A source told China Daily that the People's Bank of China, the nation's central bank, has asked the banks to limit their annual credit blowout in January to 1.2 trillion yuan and that the differentiated reserve-requirement ratio might be further raised to ensure that limit.
The source said the overall credit target in 2011 will be 7.5 trillion yuan. Unlike in previous years, the target includes lending outside the balance sheet of banks, and will be kept internally instead of being published.
In 2010, the banks lent as much as 1.39 trillion yuan in the first month, after loans hit a record high of 1.6 trillion one year earlier.
"This year's new yuan lending will certainly shrink compared with last year, as the government tries to tighten liquidity and curb inflation, but the loans won't drop as much as 10 percent," said Dong Xi'an, chief economist with Industrial Securities.
Local media have reported that the government won't publish a specific limit for the new yuan lending in 2011, as it often did in previous years. Instead, it will set an internal target of about 7 trillion yuan and try to be more pertinent and flexible in its regulatory measures, China Business Journal reported.
To strengthen control over banks' monthly credit, the country's central bank will check credit and capital levels of commercial banks monthly, and raise the reserve requirements of individual lenders if their capital-adequacy ratios cannot meet government targets, according to the China Securities Journal.
An increased rate of M2, the broad measure of money supply that includes cash and all types of deposits, might become the central bank's only published regulatory target. It rose by 19.7 percent over the previous year by the end of 2010, the central bank said on Jan 11. Dong said the target for this year will be around 16 percent.
China has been facing the problem of excessive liquidity since the government introduced stimulus measures worth $586 billion in late 2008 and adopted a monetary policy to propel an economy battered by the global financial crisis.
Increased capital inflows, as investors sought a safe haven in China, could also have contributed to the problem, said analysts.

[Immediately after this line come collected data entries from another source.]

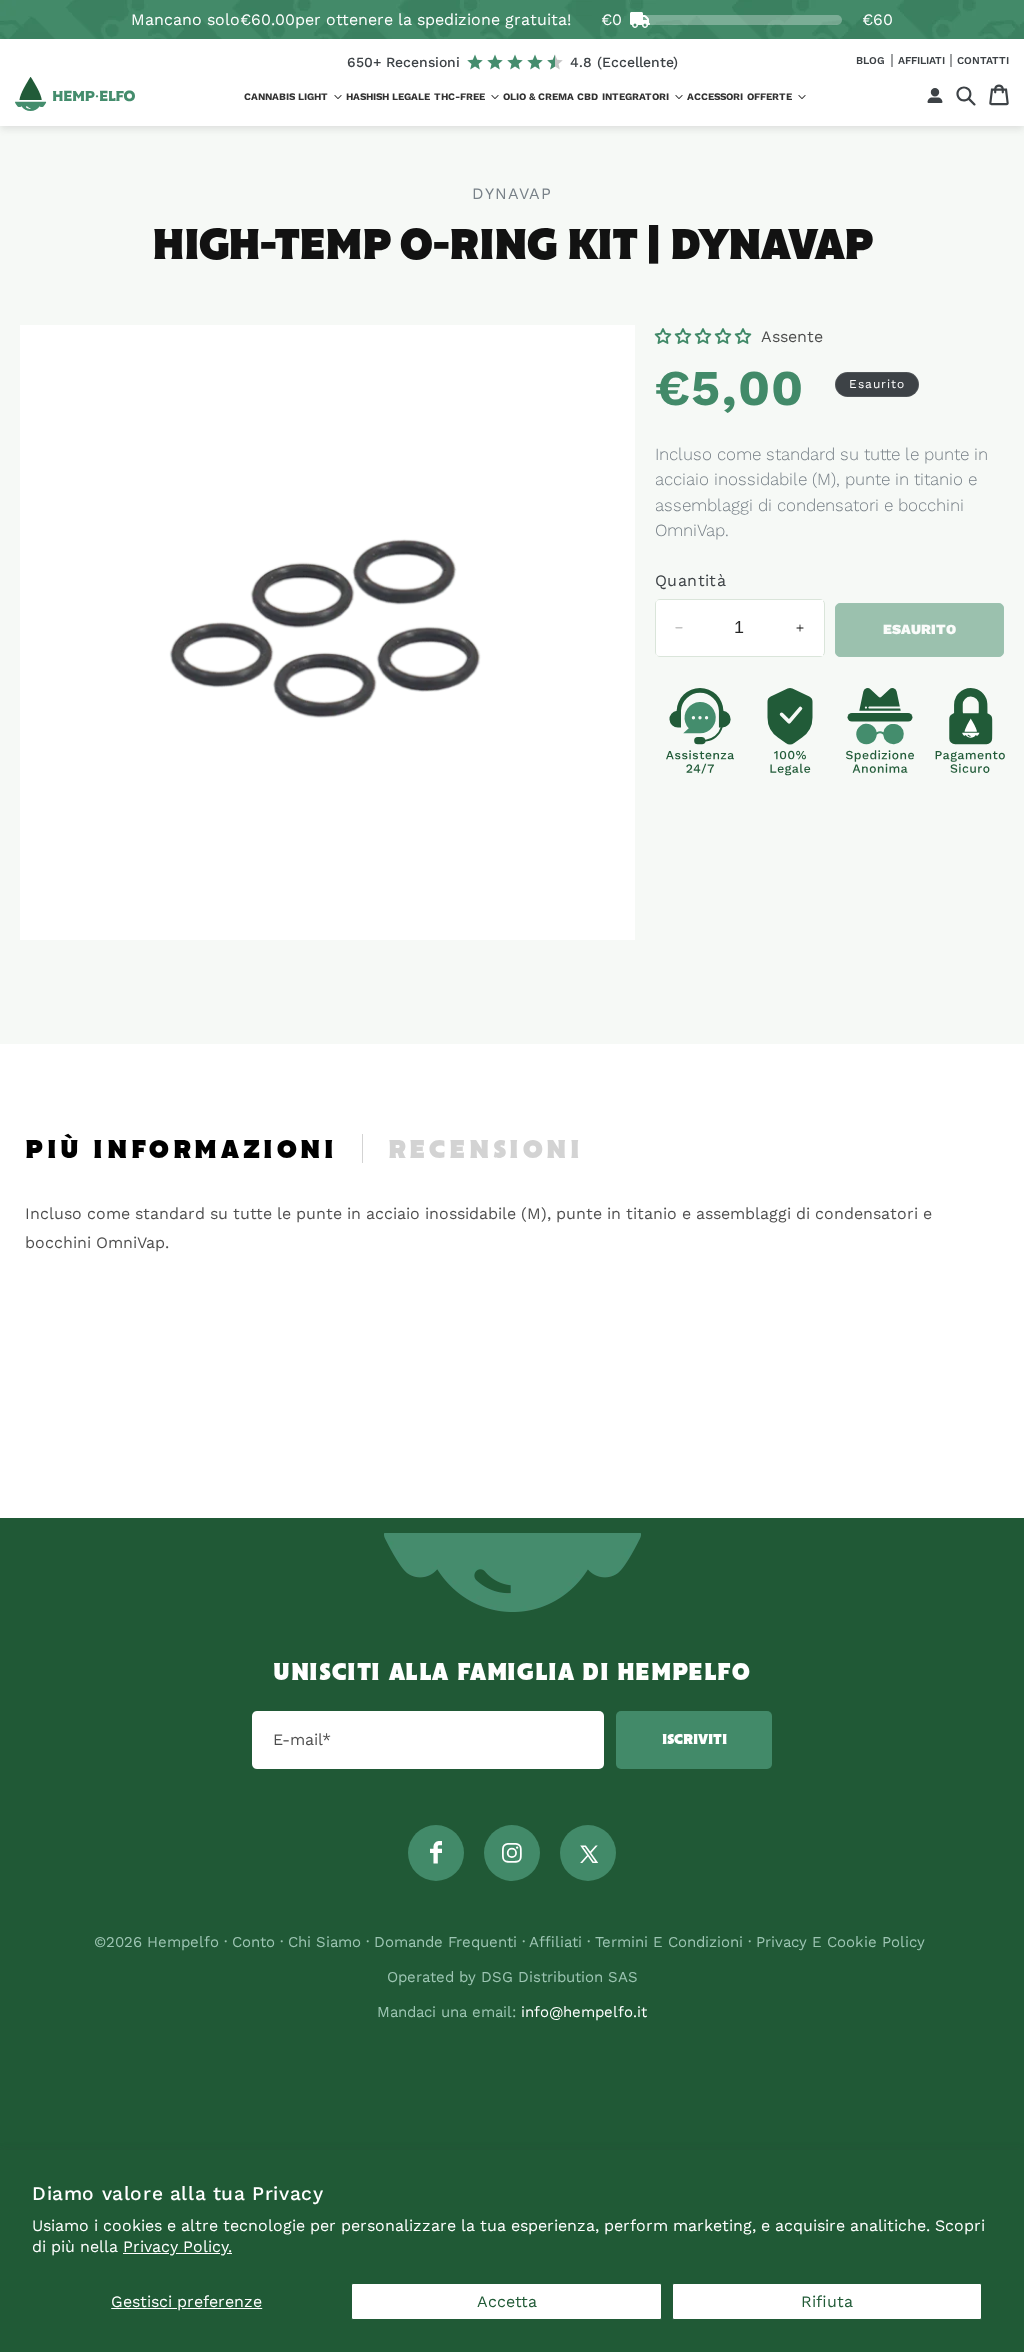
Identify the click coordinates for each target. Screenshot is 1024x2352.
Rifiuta (827, 2301)
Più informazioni (181, 1150)
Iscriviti (694, 1740)
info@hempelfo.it (584, 2012)
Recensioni (486, 1150)
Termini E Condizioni (669, 1942)
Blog (872, 60)
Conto (253, 1942)
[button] (293, 96)
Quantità (690, 580)
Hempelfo (183, 1942)
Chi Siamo (324, 1942)
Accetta (507, 2301)
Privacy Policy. (177, 2246)
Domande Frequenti (448, 1942)
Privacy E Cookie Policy (840, 1942)
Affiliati (923, 60)
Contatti (983, 60)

In November, China's consumer inflation jumped to 5.1 percent, the fastest clip in more than two years, stoking fears of accelerated inflation as a result of excessive liquidity.
In 2010, new yuan loans reached 7.95 trillion yuan, exceeding the government's target of 7.5 trillion yuan.
The country's foreign exchange reserves rose to a record $2.85 trillion by the end of last year, an 18.7 percent increase year-on-year, sparking concerns about the country's already excessive liquidity
Wang Tao, head of China economic research at UBS Securities, expects a further net issuance of central bank bills and more hikes to banks' reserve requirement ratios in 2011.
The People's Bank of China announced on Jan 14 that it will raise the reserve-requirement ratio for lenders for the fourth time in two months by 50 basis points by January 20.
That means the proportion of money banks must keep as reserves for the country's biggest banks will be at a record 19.5 percent after the move.
But Li Yining, a professor at Peking University, said on Saturday at the Annual Meeting of China's Economy that the current inflation is propelled mainly by rising costs, and a shrinking macroeconomic stance won't solve the problem effectively.
"China should tighten fiscal policy and loosen its monetary stance instead of doing the reverse. Otherwise, the economy will risk stagnating in 2011, with higher inflation, higher unemployment, and lower economic growth," said He Keng, deputy head of Financial and Economic Affairs Committee under the National People's Congress.
He said the government should let the commercial banks determine how much money they will lend, instead of setting a specific credit limit for them.